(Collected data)
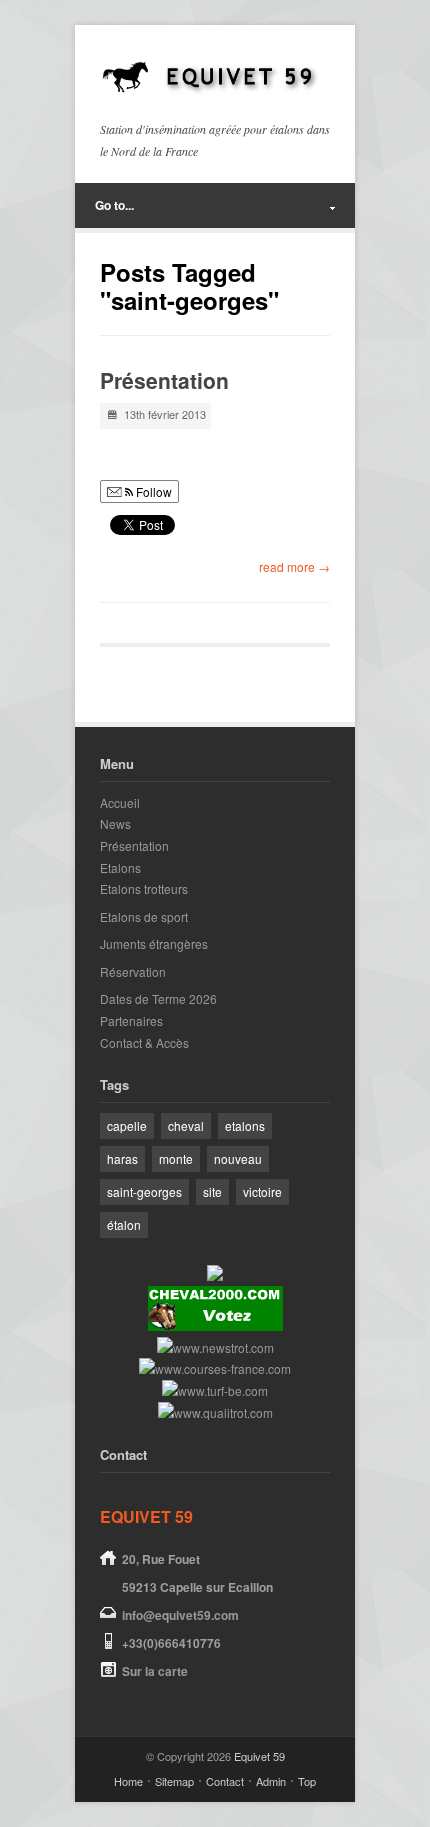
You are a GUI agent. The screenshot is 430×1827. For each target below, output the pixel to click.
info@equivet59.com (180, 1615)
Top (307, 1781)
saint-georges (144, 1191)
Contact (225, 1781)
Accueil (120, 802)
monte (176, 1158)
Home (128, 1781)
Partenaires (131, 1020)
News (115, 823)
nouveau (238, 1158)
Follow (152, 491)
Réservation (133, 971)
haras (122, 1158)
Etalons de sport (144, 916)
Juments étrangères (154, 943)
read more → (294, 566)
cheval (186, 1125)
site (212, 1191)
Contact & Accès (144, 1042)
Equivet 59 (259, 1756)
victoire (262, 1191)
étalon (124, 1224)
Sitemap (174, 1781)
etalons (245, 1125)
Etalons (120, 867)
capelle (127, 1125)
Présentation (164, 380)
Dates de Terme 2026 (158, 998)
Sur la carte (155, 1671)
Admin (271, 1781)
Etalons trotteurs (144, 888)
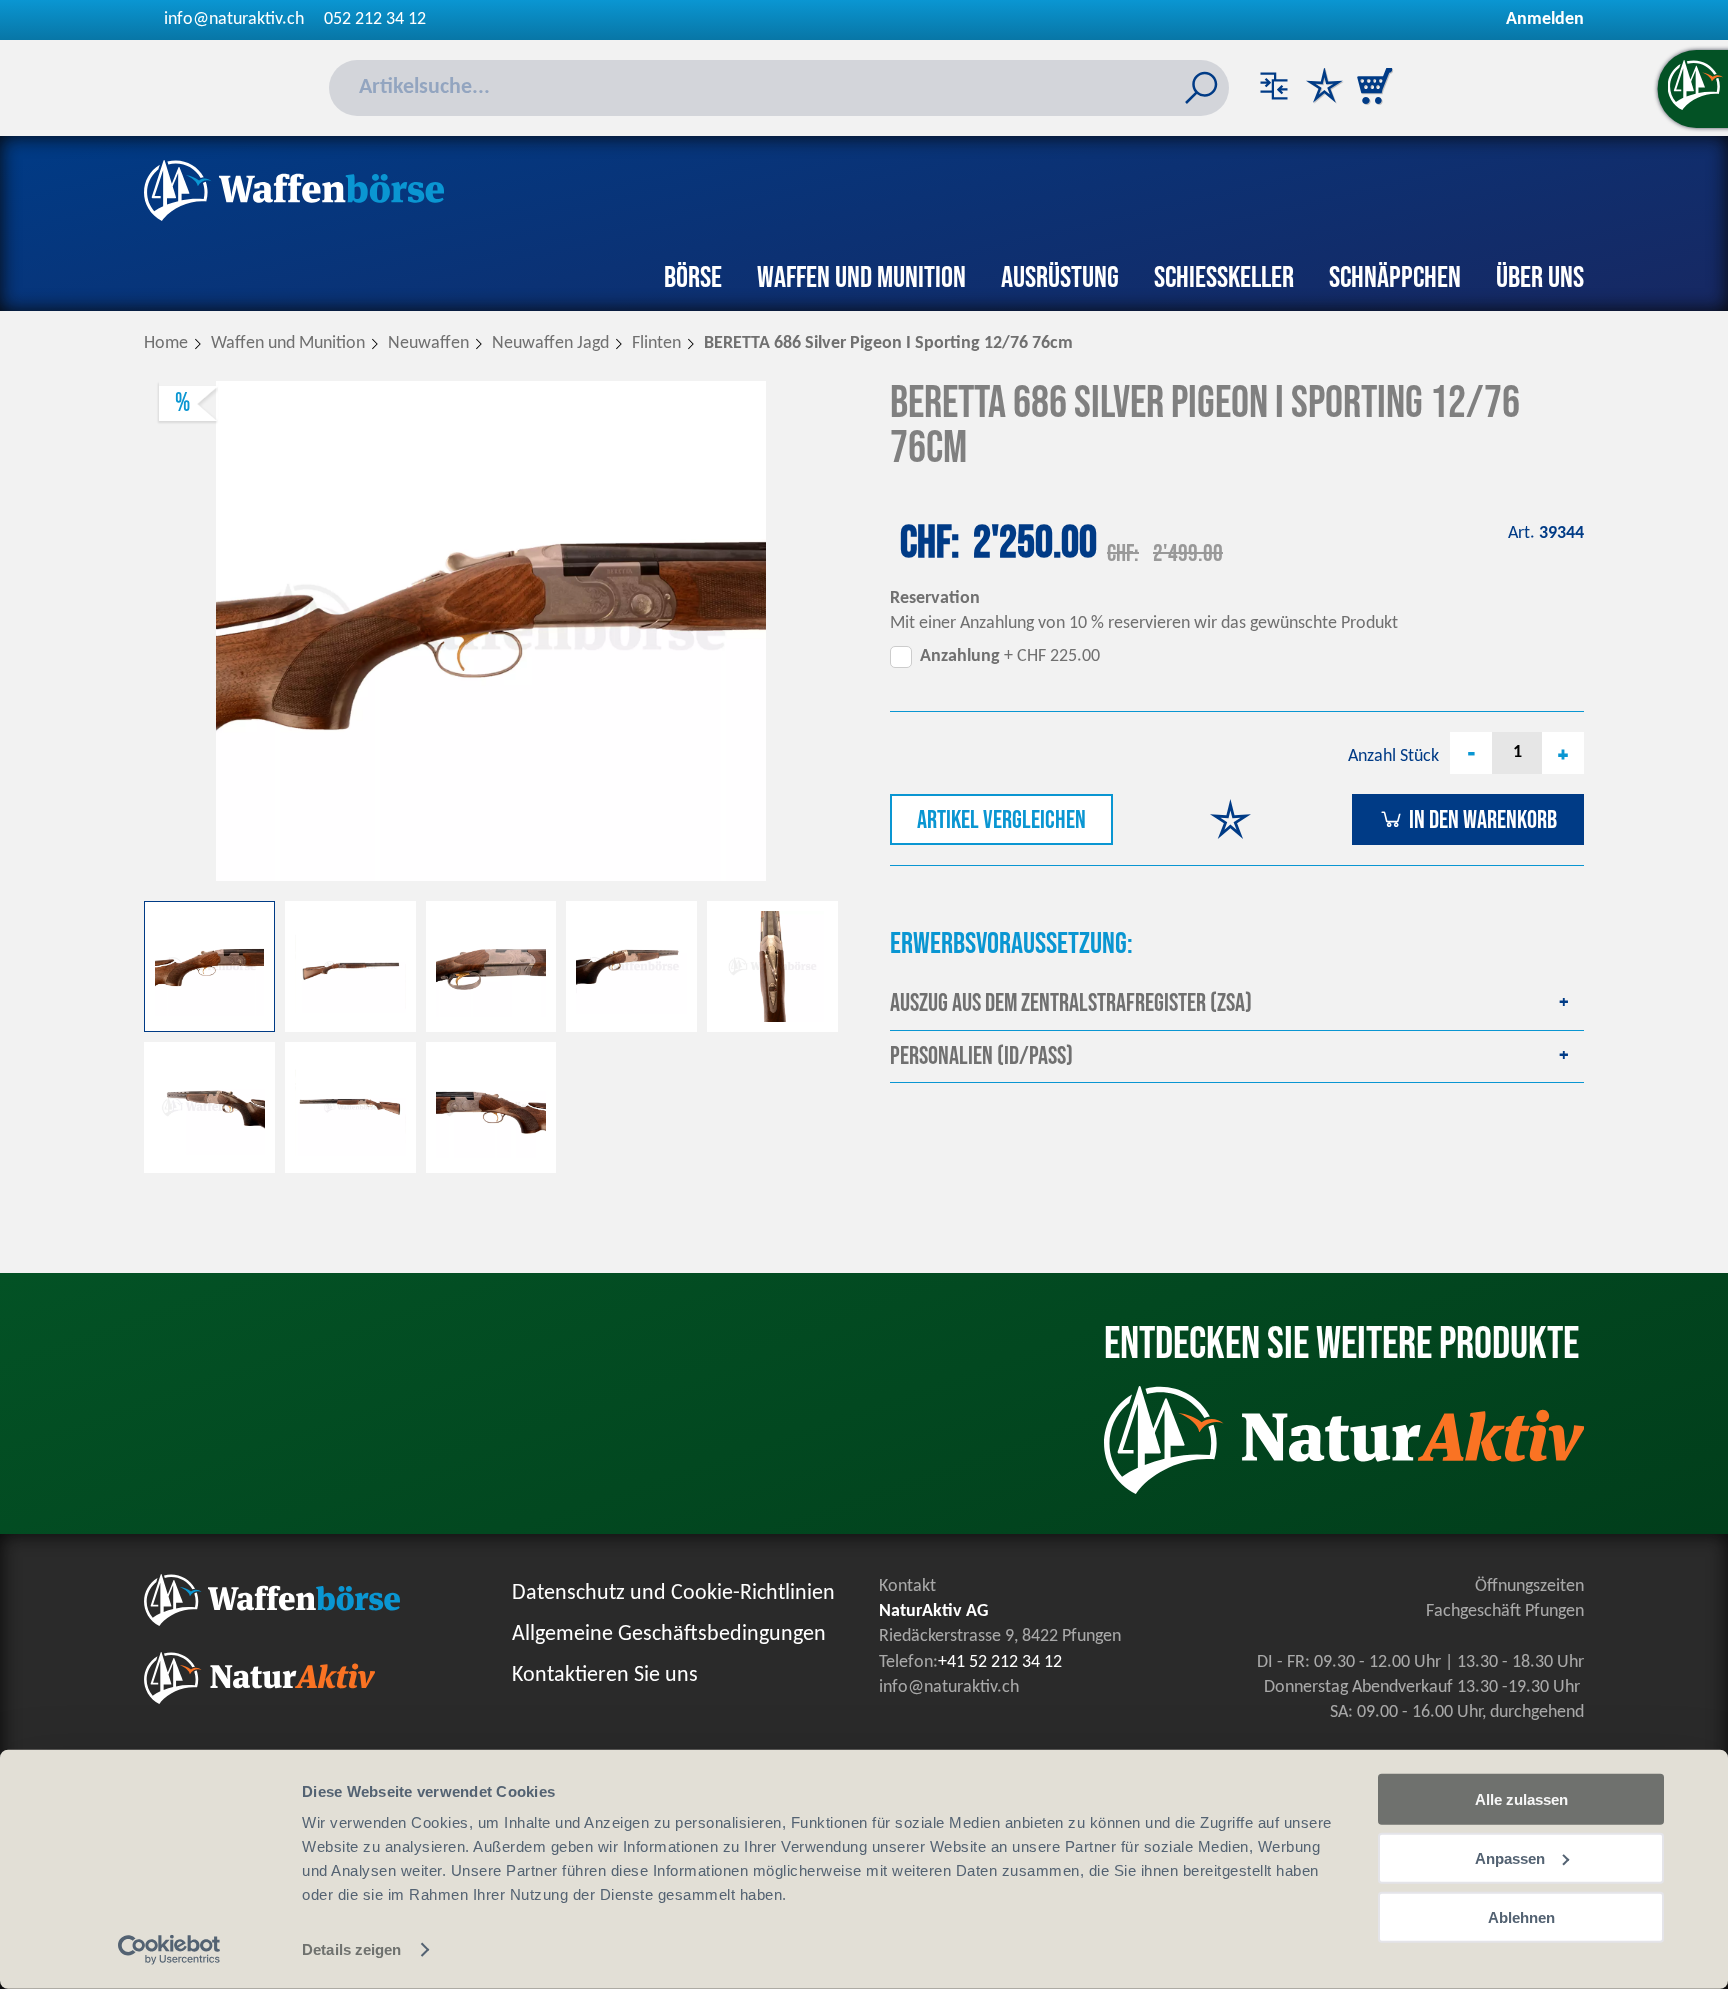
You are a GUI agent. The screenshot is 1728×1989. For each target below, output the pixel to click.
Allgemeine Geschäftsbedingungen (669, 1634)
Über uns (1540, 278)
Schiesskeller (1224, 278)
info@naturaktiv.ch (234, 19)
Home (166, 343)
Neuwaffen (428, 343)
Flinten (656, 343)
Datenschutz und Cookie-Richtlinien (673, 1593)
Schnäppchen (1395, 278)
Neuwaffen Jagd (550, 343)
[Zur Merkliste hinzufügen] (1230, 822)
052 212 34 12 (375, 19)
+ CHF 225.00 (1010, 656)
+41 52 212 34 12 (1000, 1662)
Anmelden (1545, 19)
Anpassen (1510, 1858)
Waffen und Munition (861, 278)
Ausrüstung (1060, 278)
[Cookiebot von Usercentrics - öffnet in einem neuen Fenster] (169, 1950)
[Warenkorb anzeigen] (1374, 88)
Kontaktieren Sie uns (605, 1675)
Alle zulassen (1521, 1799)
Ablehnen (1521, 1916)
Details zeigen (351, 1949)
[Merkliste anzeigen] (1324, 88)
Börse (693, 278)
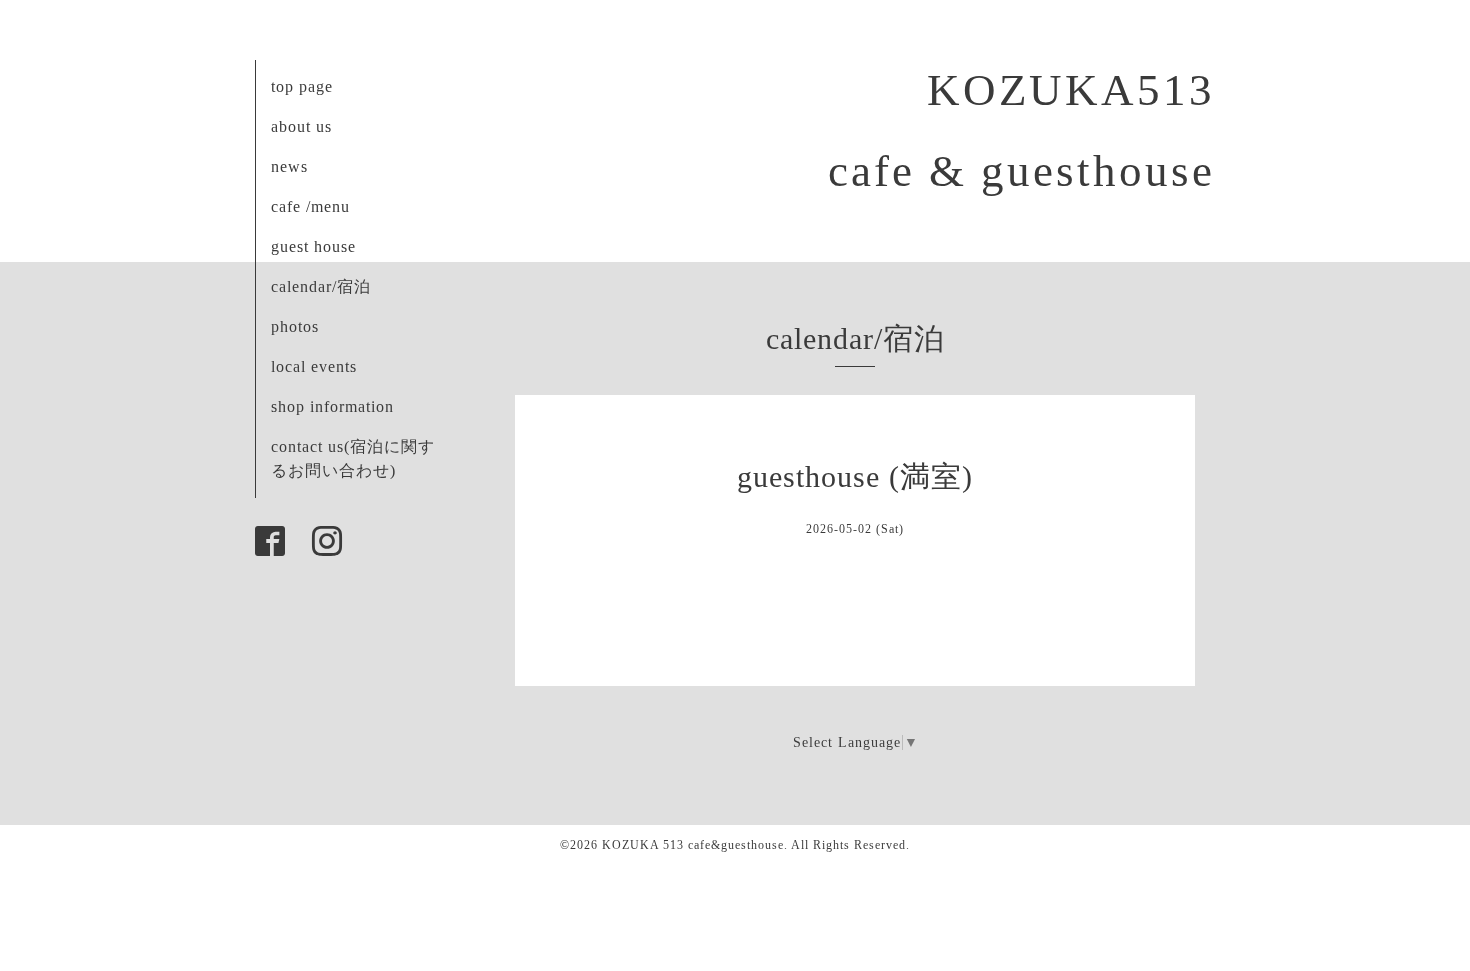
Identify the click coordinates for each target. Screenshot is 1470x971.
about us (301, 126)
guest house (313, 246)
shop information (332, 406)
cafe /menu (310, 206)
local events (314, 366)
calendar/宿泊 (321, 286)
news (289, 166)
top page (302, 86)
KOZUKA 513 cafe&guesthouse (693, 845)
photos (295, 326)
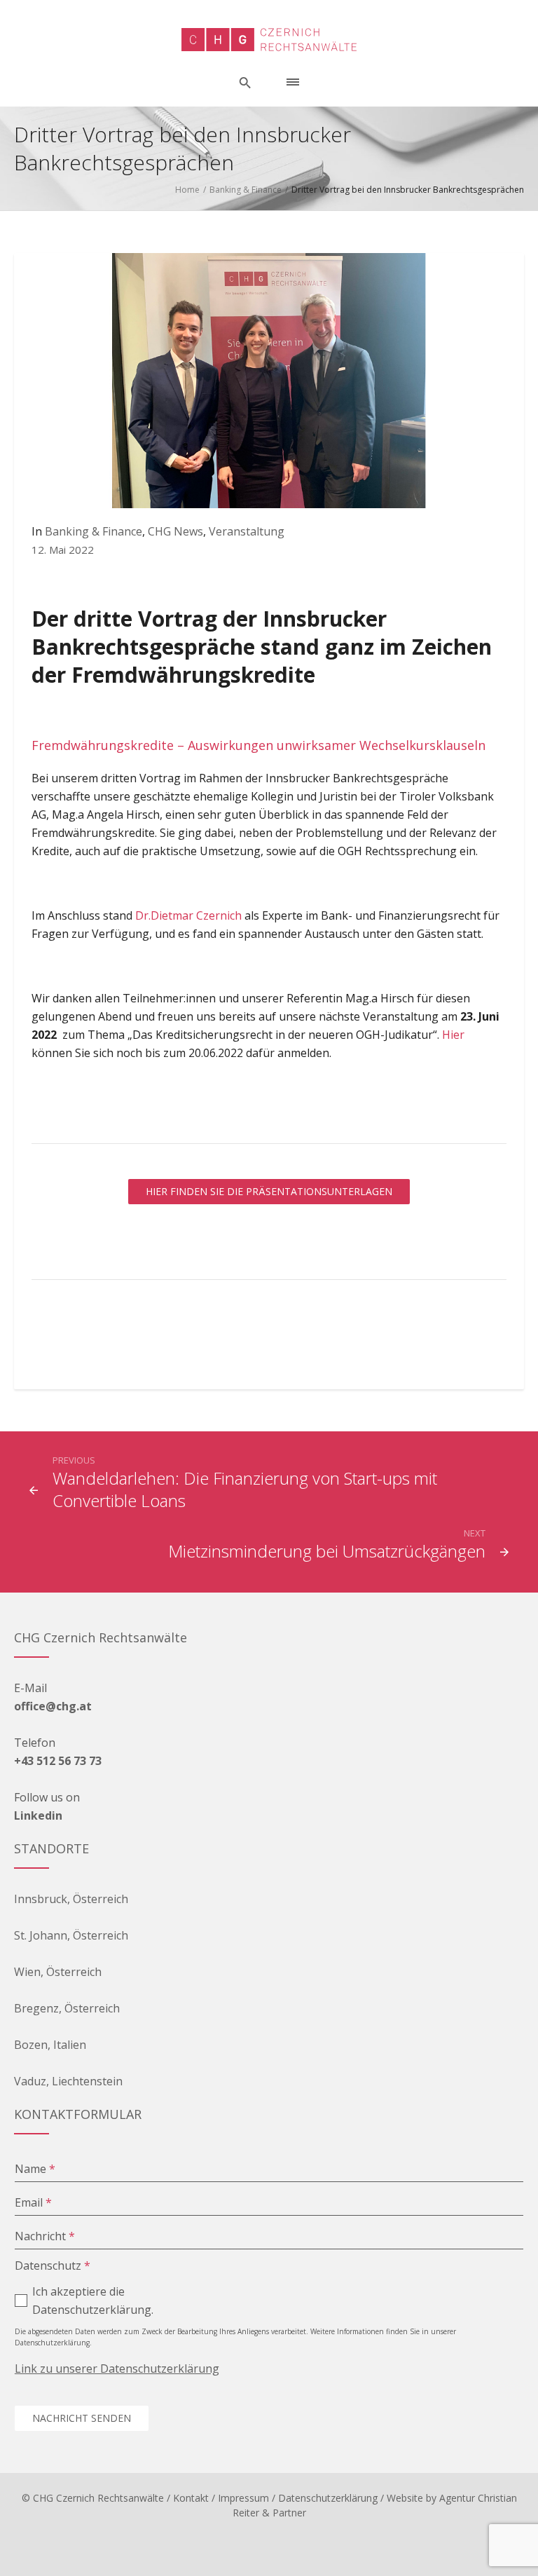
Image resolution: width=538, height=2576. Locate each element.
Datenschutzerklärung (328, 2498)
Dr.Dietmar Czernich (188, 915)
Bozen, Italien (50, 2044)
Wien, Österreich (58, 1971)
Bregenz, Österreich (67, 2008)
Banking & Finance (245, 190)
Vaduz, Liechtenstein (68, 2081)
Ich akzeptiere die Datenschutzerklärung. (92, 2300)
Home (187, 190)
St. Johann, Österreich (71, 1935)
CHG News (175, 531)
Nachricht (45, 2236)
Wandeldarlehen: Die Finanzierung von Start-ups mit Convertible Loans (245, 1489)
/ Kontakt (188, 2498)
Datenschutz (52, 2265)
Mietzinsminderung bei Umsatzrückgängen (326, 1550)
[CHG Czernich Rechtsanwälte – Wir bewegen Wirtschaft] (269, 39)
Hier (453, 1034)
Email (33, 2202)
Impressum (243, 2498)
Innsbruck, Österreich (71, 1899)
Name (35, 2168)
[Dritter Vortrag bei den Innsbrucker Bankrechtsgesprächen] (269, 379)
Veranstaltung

(TASK INSTRUCTIONS) Please state how many lines in the records contain the word "target", and give only that number.

(SOLVED EXERCISE) 3